Survei akan dilakukan menggunakan kamera jebak dan berbagai metode lain untuk menghitung jumlah beruang hitam di enam prefektur wilayah Tohoku, yaitu Aomori, Akita, Iwate, Yamagata, Miyagi, dan Fukushima, serta Prefektur Niigata yang berada di dekatnya.
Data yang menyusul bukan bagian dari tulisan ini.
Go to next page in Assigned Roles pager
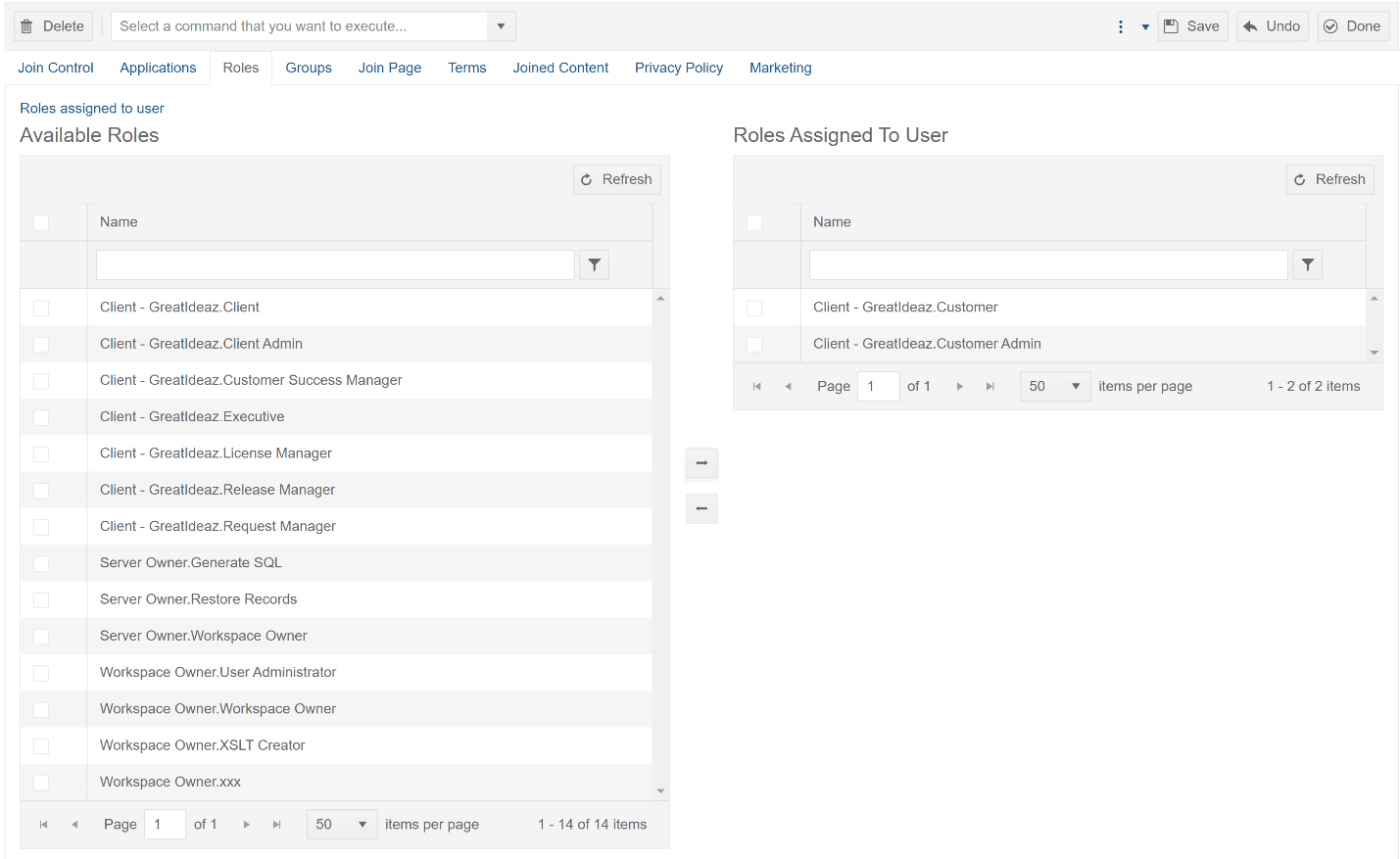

Hasil perkiraan jumlah populasi diperkirakan diumumkan paling cepat awal tahun depan.
Rencana survei ini diumumkan setelah Jepang mencatat rekor tertinggi jumlah korban serangan beruang, dengan total 238 orang terluka atau meninggal dalam periode hingga Maret lalu.
Dalam rapat kementerian terkait penanggulangan beruang baru-baru ini juga dilaporkan bahwa jumlah penampakan beruang di wilayah Tohoku pada April tahun ini lebih banyak dibanding periode yang sama tahun lalu.
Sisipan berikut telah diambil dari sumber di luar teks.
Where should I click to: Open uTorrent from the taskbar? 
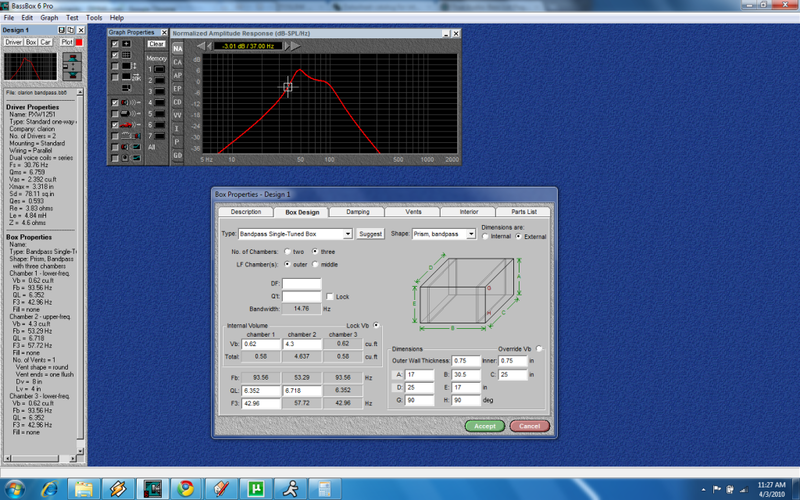coord(255,489)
Kementerian Lingkungan menyebut survei serupa juga akan diperluas ke wilayah lain Jepang pada tahun fiskal 2027.
Untuk Hokkaido yang dihuni beruang cokelat, pemerintah berencana memakai metode pengumpulan rambut tubuh beruang guna memperkirakan jumlah populasi mereka.
Sementara itu, pemerintah juga akan menyelidiki populasi kecil beruang hitam di Pulau Shikoku. Namun tidak ada rencana survei di Kyushu karena hewan tersebut diyakini sudah punah di wilayah itu.
Menurut data pemerintah Jepang, saat ini diperkirakan terdapat lebih dari 19 ribu beruang hitam di wilayah Tohoku dan sekitar 11.600 beruang cokelat di Hokkaido.